To get to wild China, you first must travel through some of the largest, most fast-paced cities on Earth. After Beijing, Yunnan's capital city, Kunming, seemed slow, but with three million residents, endless high-rises, and digital billboards twenty stories high, it was thoroughly modern. On my first full day in Yunnan, I stood in a glass skyscraper gazing down at six huge cranes moving bundles of steel at as many nearby construction sites. I had come to Kunming to visit the offices of The Nature Conservancy (TNC) and to meet the group's operations director, Stefan Kratz. TNC was one of the international groups that had played a significant role in convincing Beijing to institute the Nu moratorium and it was developing conservation plans across the Three Parallel Rivers region. If I wanted to understand the central government's sudden move toward slowing down development, I would need to know what this and other NGOs' presence really meant for Yunnan. Stefan could point me toward the political players who were shaping conservation and development.

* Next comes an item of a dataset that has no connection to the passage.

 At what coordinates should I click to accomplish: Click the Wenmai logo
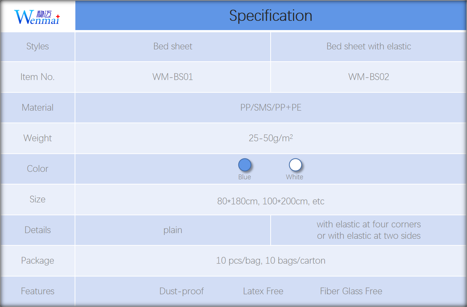pyautogui.click(x=37, y=17)
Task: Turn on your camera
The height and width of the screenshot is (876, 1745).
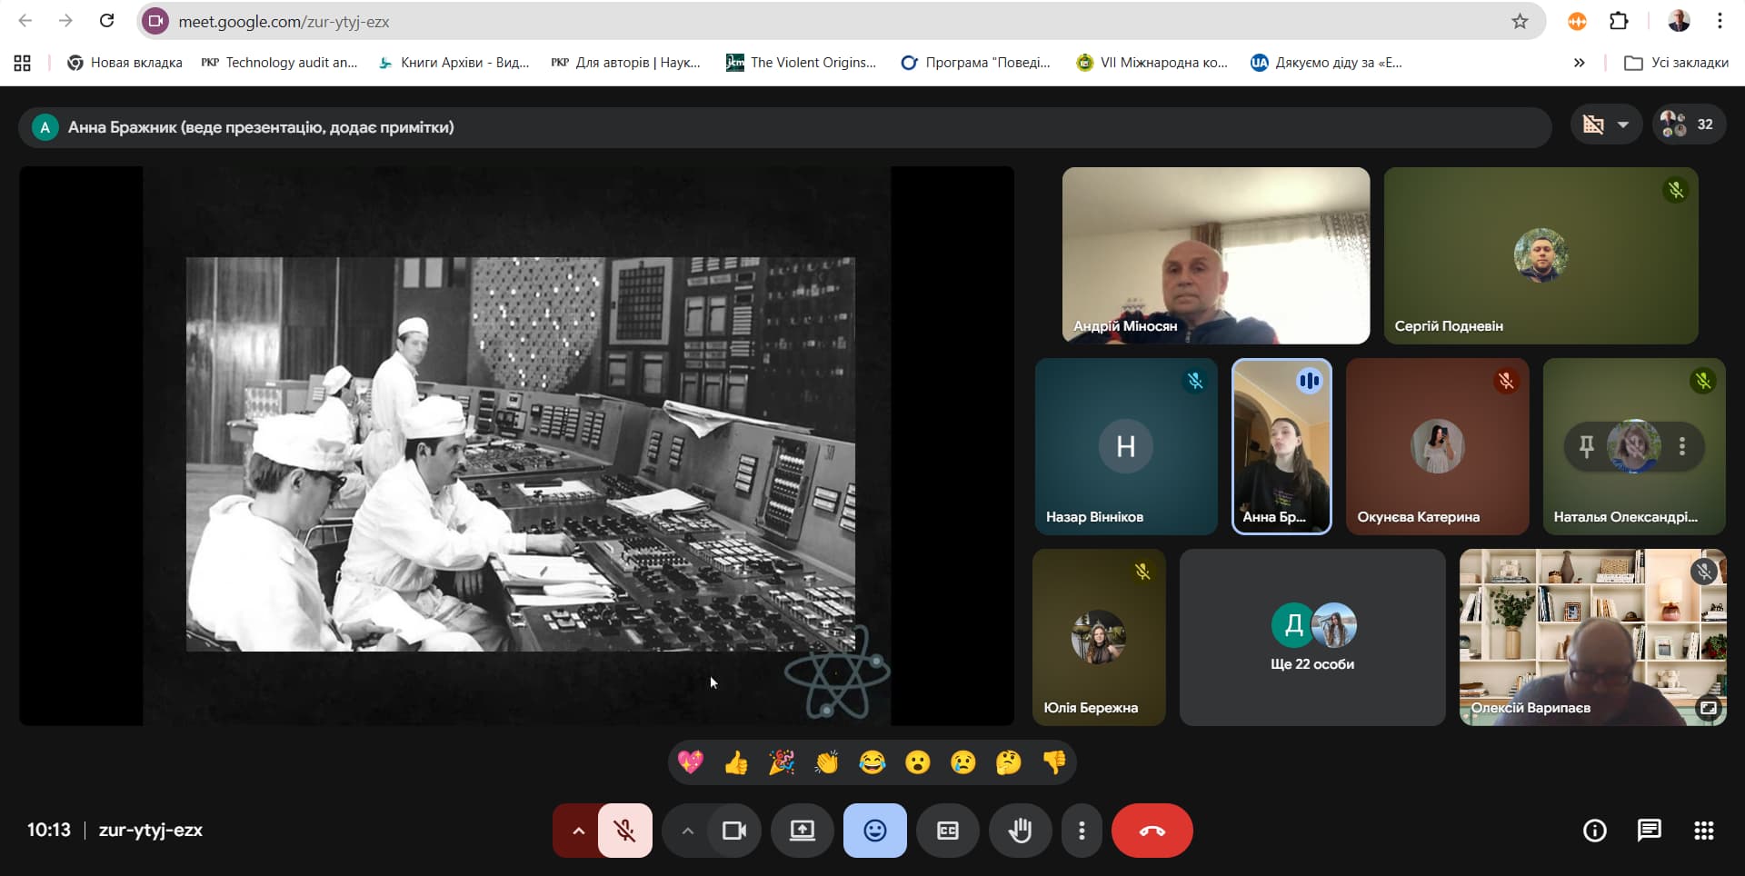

"You say you're going up the Nu?" Stefan eyed me carefully. "It's pretty sketchy if you don't speak Mandarin."

"Well, I don't have any maps either," I pointed out. "You can't get any. But I still have to visit the Nu. It's going to be gone soon."

Stefan understood my fascination with the river, but he also appreciated that the moratorium was about more than nature—it was about culture, politics, and power.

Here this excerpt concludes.